Update (July 13, 2022): McMaster University and Jonathan Pruitt have reached a settlement, and Pruitt is no longer employed there as of July 10, Science reports. The university has yet to release the results of its investigation into Pruitt’s work.
Update (November 16, 2021): Science reports that McMaster University has completed its investigation of Pruitt and placed him on paid leave, although the university did not specify the results of its investigation.
Update (November 12, 2021): The University of Tennessee, Knoxville, appears to have withdrawn Jonathan Pruitt’s doctoral dissertation, Retraction Watch reports.

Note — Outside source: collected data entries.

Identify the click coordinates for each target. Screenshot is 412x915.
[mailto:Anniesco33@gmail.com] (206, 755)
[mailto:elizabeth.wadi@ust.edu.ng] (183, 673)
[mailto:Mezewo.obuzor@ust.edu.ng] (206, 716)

Jonathan Pruitt, a McMaster University behavioral ecologist and Canada 150 Research Chair holder whose work looks at behavioral patterns and personality types in social spiders, faces growing scrutiny after alleged data fraud in a number of his publications. To date, seven of Pruitt’s papers have been retracted or are in the process...

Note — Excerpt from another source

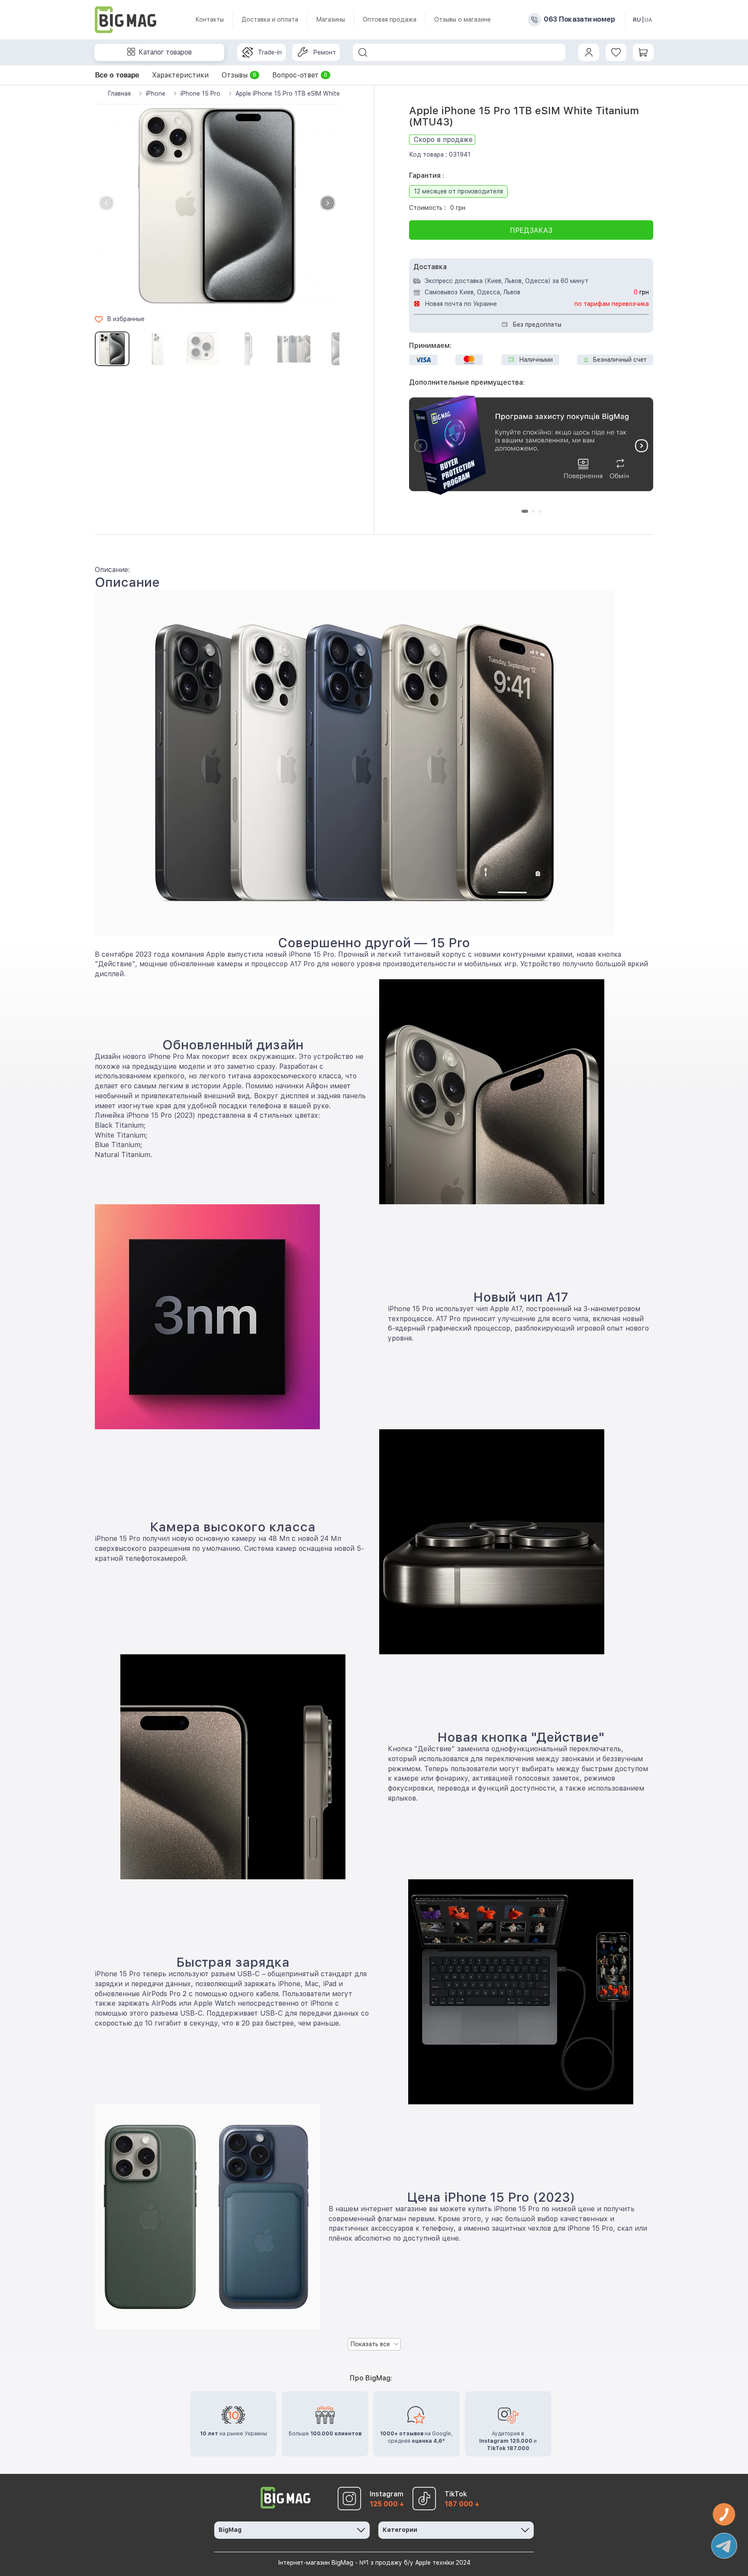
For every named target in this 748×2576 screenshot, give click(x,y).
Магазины (330, 19)
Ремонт (324, 52)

McMaster University tells Nature it is investigating at least 17 papers coauthored by Pruitt.
Pruitt, who is currently conducting fieldwork in Australia and the South Pacific, tells Science that errors can sometimes occur in data management. “If a scientist can’t be careful,” he says, “that’s as big an indictment as someone who goes around and adjusts data. . . . I appreciate the amount of time people have spent to navigate this situation fairly.”
“Pruitt’s explanation strikes me as ludicrously blasé about the extent of the concerns,” Daniel Bolnick, the editor-in-chief of The American Naturalist, tells Science. “The extent of the problems is hard to reconcile with accidents.”
Bolnick created the Google spreadsheet where researchers are now scrutinizing Pruitt’s data.
Pruitt’s first paper was pulled from The American Naturalist after researchers found what they believed to be data duplications, according to Science. That retraction was followed by a second from Proceedings of the Royal Society B, reports Nature. Behavioral ecologist Kate Laskowski, who had coauthored both studies with Pruitt, wrote in a blog post that she had identified copied-and-pasted data in the second retracted paper. Scientists then began to interrogate the data in nearly 150 other Pruitt studies. “In at least one instance,” according to reporting in Nature, “researchers identified formulae inserted into a published excel file, designed to add or subtract from a pasted value and create new data points.”
Behavioral ecologist Noa Pinter-Wollman of the University of California, Los Angeles, coauthored nearly 20 papers with Pruitt and has already found three papers she wants to retract. “We are working as a community to create a resource about which papers are reliable,” Pinter-Wollman tells Science. “But it’s a tragedy for me. I lost a trusted collaborator.”
Many researchers are reacting to the scandal with a call for transparency. “It might taint the field, but it’s something we will just have to weather,” behavioral ecologist Leigh Simmons of the University of Western Australia tells Science. UC Berkeley paleobiologist Seth Finnegan tweeted, “It is very, very hard to prevent fraud (if that is what happened here) but [the response] should be a model for responding to it,” reports Science.